Problem to solve: From the records below, copy each line in which the string "Toggle" occurs.

Data extracts:
....

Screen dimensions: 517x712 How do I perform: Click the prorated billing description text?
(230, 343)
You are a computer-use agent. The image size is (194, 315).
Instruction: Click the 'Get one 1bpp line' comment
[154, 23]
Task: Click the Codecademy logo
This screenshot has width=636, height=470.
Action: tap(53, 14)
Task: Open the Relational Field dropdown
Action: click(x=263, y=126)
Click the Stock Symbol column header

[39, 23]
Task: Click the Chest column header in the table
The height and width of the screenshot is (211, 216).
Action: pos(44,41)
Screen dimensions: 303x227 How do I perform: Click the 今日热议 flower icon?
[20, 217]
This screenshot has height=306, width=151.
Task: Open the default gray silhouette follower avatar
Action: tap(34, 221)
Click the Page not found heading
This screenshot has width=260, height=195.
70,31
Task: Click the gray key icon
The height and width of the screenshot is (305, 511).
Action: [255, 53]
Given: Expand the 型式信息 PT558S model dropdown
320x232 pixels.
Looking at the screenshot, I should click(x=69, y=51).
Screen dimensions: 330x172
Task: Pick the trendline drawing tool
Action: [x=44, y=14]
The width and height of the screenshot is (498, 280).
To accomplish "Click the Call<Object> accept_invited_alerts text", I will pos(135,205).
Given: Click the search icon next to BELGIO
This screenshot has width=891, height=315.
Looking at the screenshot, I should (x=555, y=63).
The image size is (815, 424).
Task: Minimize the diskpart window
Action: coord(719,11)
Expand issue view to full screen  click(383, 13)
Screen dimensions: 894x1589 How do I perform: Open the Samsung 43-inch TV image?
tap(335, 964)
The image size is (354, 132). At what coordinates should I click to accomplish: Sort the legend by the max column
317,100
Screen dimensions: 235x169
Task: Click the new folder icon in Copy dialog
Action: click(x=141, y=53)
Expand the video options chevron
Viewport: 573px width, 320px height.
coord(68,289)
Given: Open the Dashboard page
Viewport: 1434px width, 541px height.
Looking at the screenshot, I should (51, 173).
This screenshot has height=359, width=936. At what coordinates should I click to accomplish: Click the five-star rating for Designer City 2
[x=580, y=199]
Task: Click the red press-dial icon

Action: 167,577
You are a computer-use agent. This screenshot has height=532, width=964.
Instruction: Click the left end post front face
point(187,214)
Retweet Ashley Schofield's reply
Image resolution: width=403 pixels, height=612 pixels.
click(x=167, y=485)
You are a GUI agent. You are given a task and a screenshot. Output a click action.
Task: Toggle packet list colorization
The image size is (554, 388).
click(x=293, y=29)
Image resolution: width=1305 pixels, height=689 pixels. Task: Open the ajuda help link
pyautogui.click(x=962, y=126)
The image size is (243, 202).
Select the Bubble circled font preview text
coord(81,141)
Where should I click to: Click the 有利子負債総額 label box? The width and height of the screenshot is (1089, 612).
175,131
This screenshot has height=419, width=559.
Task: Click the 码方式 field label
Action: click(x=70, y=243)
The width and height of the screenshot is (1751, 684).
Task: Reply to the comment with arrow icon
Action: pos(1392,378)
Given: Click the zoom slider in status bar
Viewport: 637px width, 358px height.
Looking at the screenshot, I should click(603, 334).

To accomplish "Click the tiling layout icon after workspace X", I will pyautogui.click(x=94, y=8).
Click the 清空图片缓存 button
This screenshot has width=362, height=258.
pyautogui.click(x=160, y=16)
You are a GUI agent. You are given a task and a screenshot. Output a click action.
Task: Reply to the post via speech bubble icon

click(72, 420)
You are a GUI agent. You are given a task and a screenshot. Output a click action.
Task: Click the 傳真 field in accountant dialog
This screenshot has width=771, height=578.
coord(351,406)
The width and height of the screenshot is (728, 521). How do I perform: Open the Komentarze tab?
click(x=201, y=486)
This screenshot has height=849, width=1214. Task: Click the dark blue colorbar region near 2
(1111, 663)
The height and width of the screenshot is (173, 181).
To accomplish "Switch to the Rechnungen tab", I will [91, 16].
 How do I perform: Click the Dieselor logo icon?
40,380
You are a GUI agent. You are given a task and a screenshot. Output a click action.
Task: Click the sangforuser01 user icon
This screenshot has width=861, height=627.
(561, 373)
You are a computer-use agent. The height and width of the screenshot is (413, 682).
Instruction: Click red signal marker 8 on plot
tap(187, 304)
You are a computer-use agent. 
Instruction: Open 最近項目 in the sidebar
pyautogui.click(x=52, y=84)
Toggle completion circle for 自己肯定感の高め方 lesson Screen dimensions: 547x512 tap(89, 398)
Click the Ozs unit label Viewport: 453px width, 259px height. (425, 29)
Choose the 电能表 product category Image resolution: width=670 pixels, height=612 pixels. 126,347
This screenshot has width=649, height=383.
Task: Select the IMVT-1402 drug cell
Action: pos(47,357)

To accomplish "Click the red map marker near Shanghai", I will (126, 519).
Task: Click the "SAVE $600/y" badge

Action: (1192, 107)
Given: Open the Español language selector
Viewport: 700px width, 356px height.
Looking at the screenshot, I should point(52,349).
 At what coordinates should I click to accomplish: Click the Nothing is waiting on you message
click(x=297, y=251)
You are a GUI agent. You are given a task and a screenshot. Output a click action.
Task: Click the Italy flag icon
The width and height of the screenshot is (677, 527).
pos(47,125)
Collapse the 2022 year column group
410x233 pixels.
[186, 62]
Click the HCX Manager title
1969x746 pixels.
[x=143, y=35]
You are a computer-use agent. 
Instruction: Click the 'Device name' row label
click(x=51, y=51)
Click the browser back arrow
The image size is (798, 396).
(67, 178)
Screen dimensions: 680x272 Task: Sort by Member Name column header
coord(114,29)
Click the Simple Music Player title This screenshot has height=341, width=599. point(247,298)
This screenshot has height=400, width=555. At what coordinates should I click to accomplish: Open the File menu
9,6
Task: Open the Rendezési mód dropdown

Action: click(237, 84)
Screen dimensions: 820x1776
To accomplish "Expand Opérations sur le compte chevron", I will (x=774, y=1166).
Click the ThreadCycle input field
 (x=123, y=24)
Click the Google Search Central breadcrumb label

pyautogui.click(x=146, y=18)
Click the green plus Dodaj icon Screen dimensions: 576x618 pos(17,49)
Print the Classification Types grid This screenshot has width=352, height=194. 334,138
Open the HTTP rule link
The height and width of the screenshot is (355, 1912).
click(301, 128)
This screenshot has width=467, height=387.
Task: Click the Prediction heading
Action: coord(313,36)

....

Exercise response:
Task: Toggle packet list colorization
Toggle completion circle for 自己肯定感の高め方 lesson Screen dimensions: 547x512 tap(89, 398)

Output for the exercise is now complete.